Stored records
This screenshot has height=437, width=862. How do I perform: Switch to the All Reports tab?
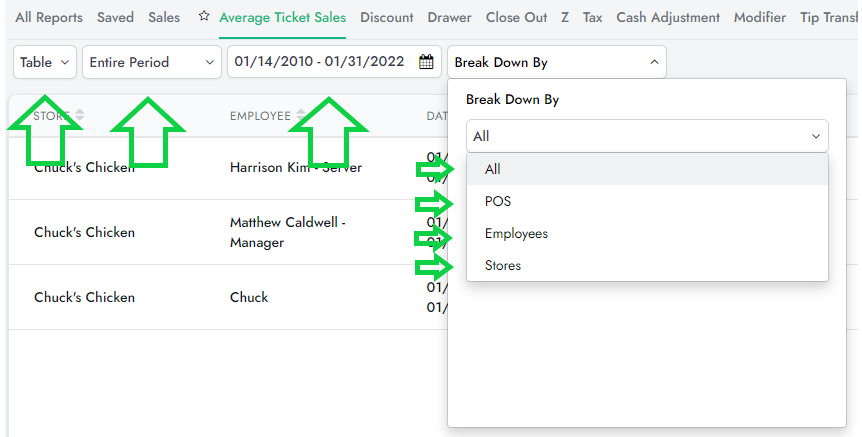tap(49, 17)
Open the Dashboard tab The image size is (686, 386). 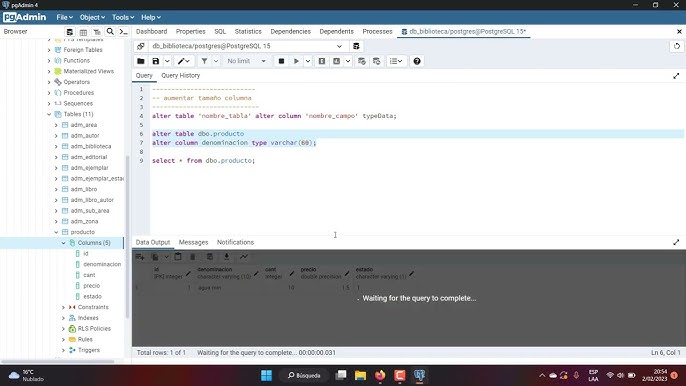[x=151, y=32]
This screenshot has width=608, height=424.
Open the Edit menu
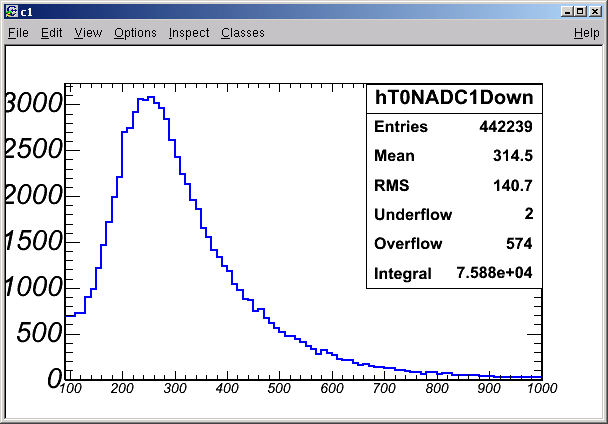point(52,33)
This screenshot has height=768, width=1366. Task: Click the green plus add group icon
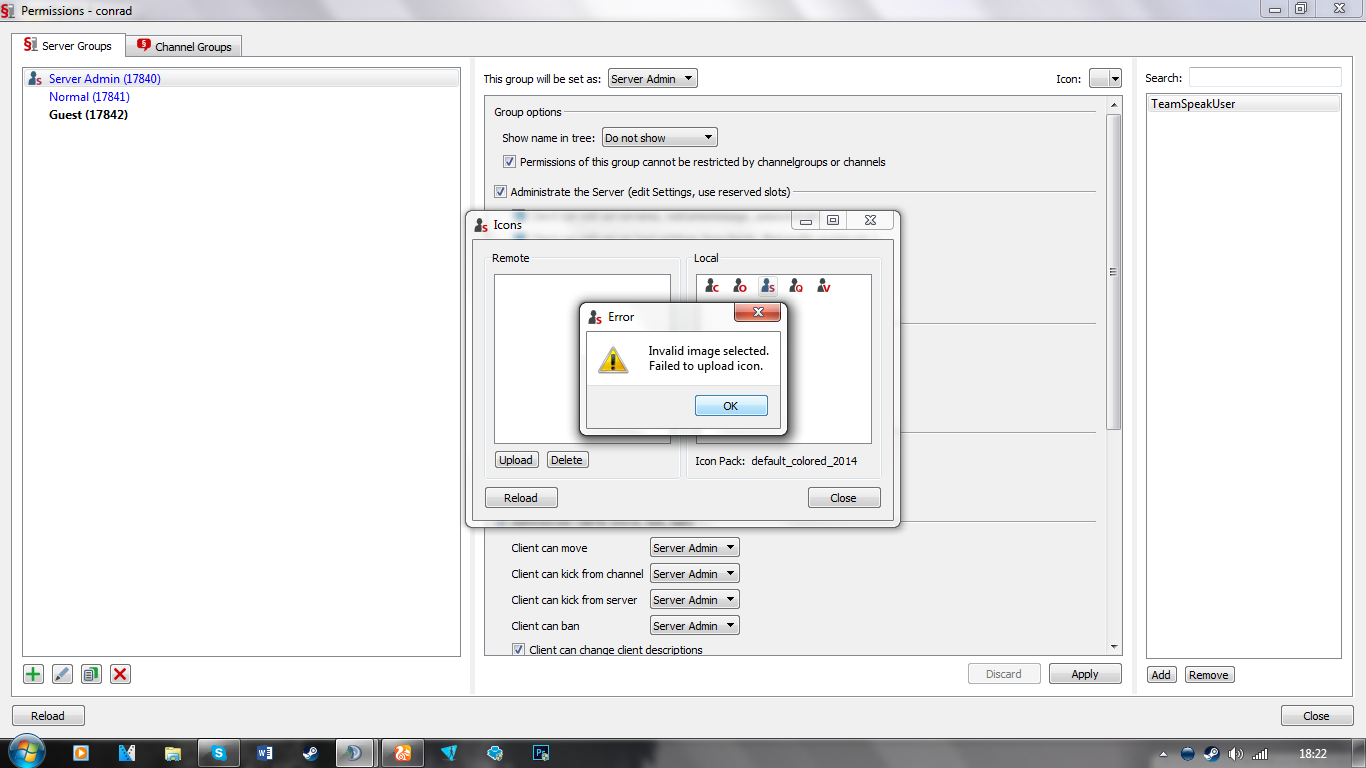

▶ Work order
Output the line that contains "Open the Edit menu" and every line after it to the end of the records, word for word, leaving out the pictures.

▶ Written answer
Open the Edit menu
point(52,33)
This screenshot has height=768, width=1366. Task: Click the green plus add group icon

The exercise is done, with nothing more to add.